The researchers have also made their findings available to the public through the UNC Dataverse.

Read the full study online.


Ng authors commentary on Healthy Helping research for Health Affairs

Dr. Shu Wen Ng

Dr. Shu Wen Ng

Shu Wen Ng, PhD, Distinguished Scholar in Public Health Nutrition, recently authored a commentary for “Health Affairs Today,” the newsletter of Health Affairs, on the effectiveness of food assistance programs like “Healthy Helping” on families experiencing food insecurity.

In a recent study published in Health Affairs, Ng and colleagues estimated differences in grocery purchase composition and expenditures among nearly 30,000 North Carolina SNAP enrollees who received a $40 per month fruit and vegetable incentive, Healthy Helping, after the COVID-19 pandemic started compared to SNAP participants who did not receive such an incentive.

“Using transaction data from a large supermarket chain, we found Healthy Helping enrollees had a $27 per month increase in and a doubling of purchases of fruits, vegetables, nuts, and legumes. Enrollees also shifted the composition of food purchases in generally positive ways,” Ng wrote. “Program enrollees’ spending at the supermarket chain increased by more than the incentive amount ($57 per month), suggesting they shifted more of their shopping to the participating retail chain during the intervention.

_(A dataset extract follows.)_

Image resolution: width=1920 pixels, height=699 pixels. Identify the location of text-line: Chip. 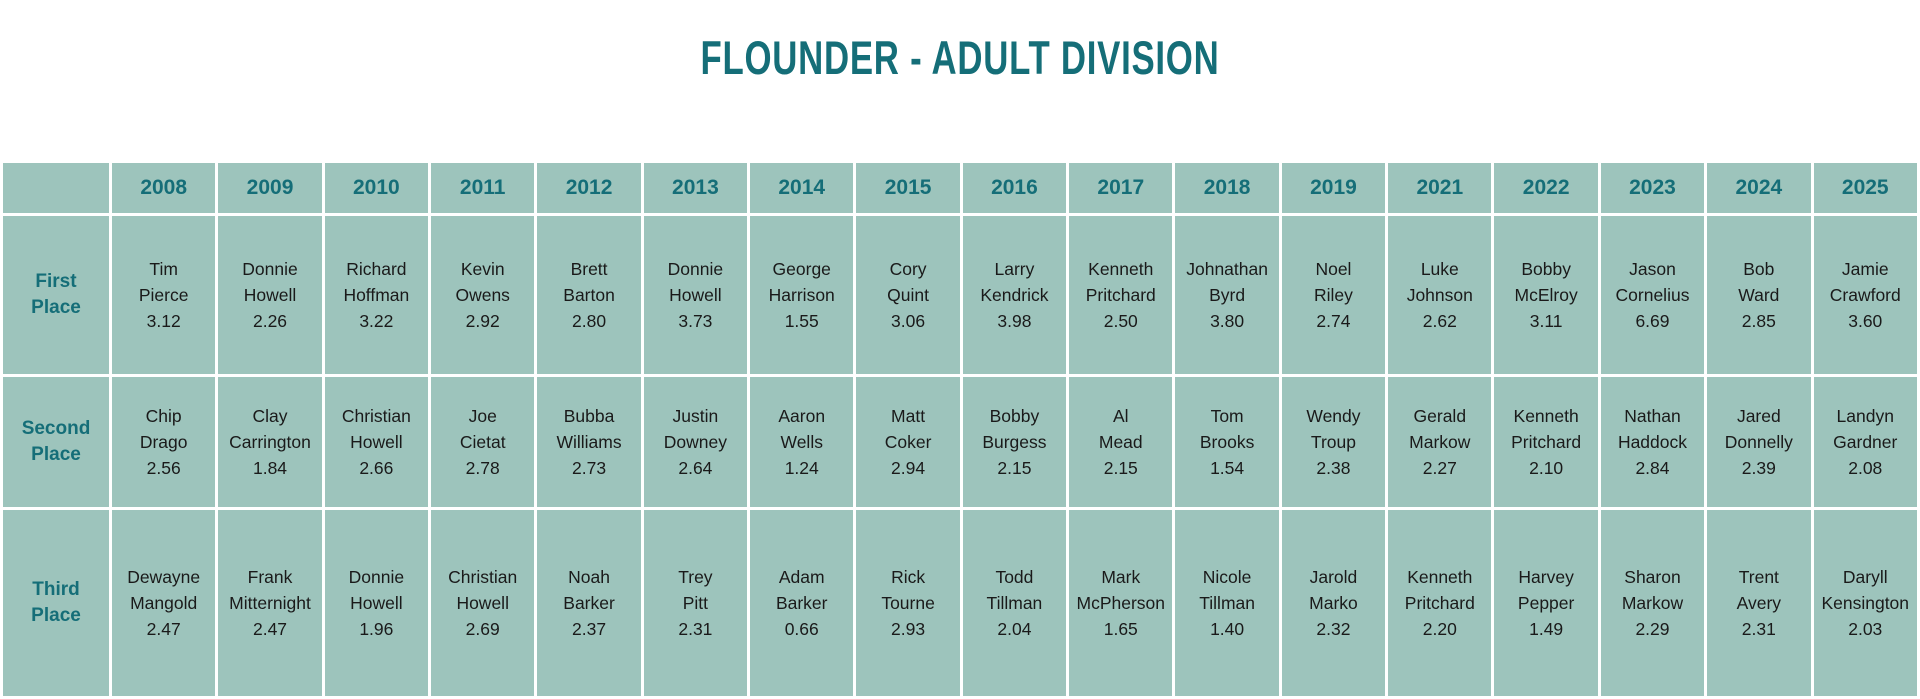
(164, 416).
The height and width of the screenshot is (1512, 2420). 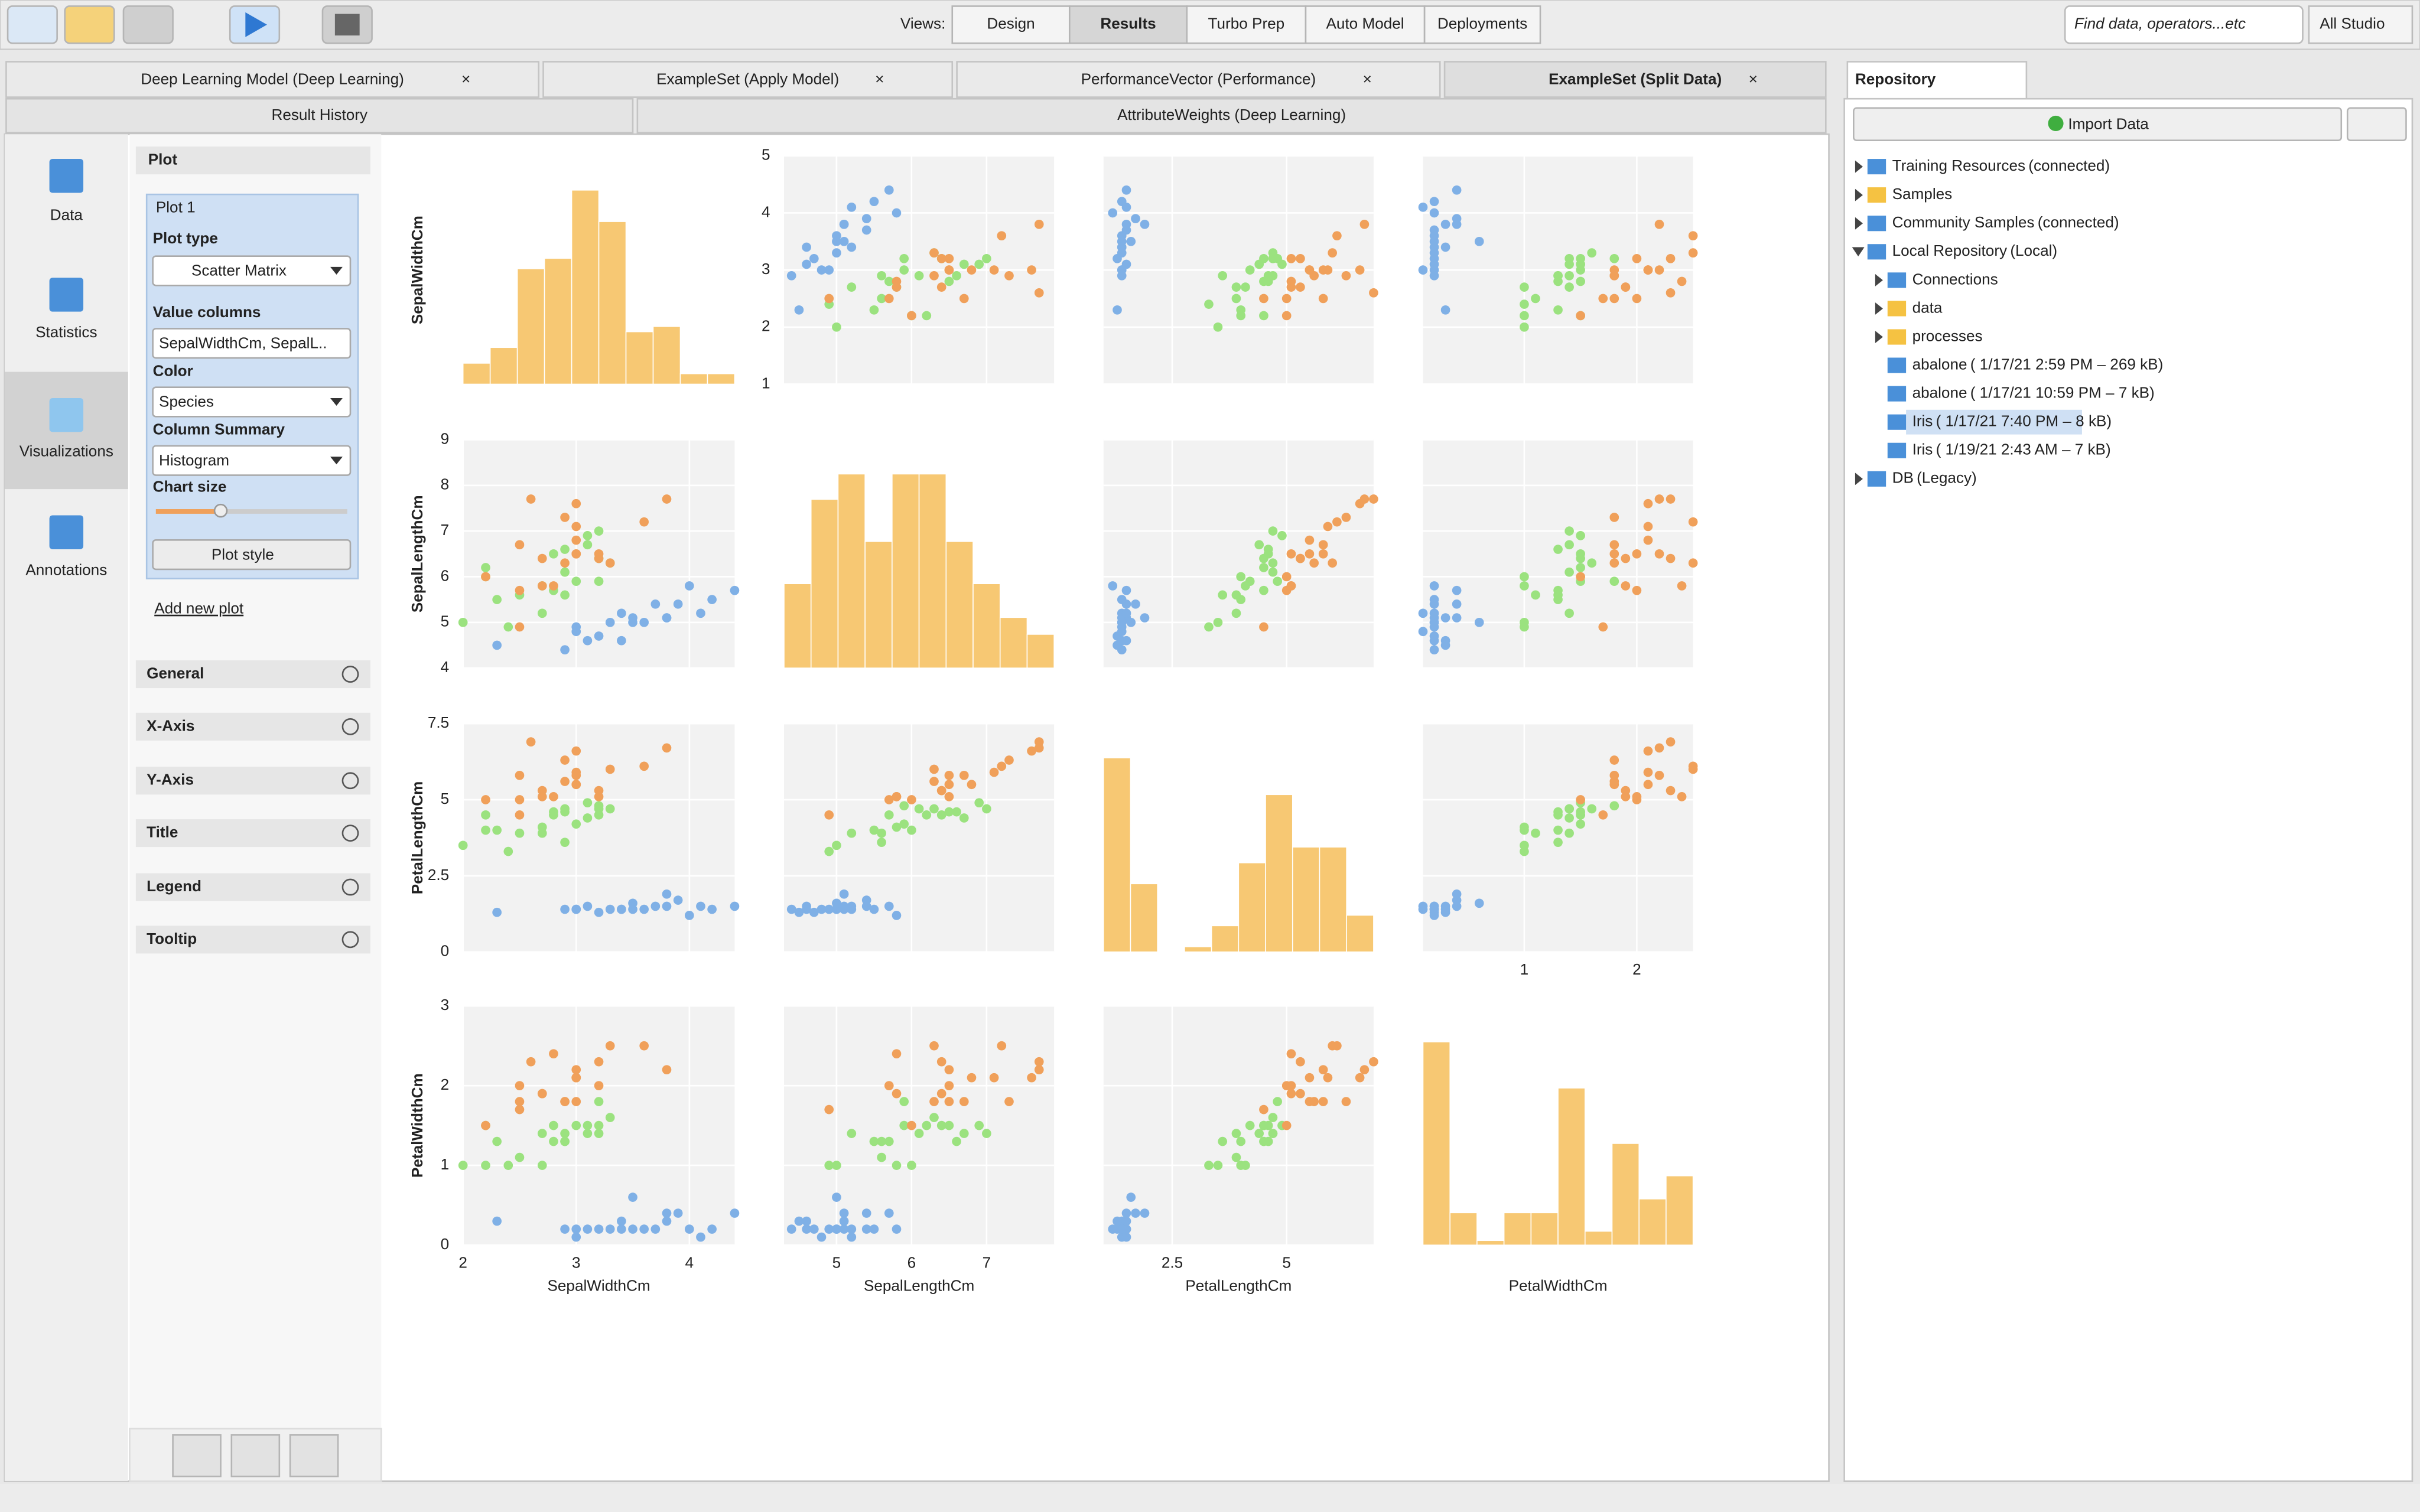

“Together, our findings suggest that these types of healthy incentive programs can achieve double-duty action during a period of economic and health uncertainty by improving the nutritional profile of grocery purchases among a high-need population and by supporting local economic development,” she continued. “This adds to the literature to the success of the program. An earlier policy brief found the prevalence of food insecurity among Healthy Helping participants fell by 11 percentage points.”

Ng suggests that the results are part of a larger conversation on the need for a broad, multisectoral approach for sustained action on food insecurity in the United States.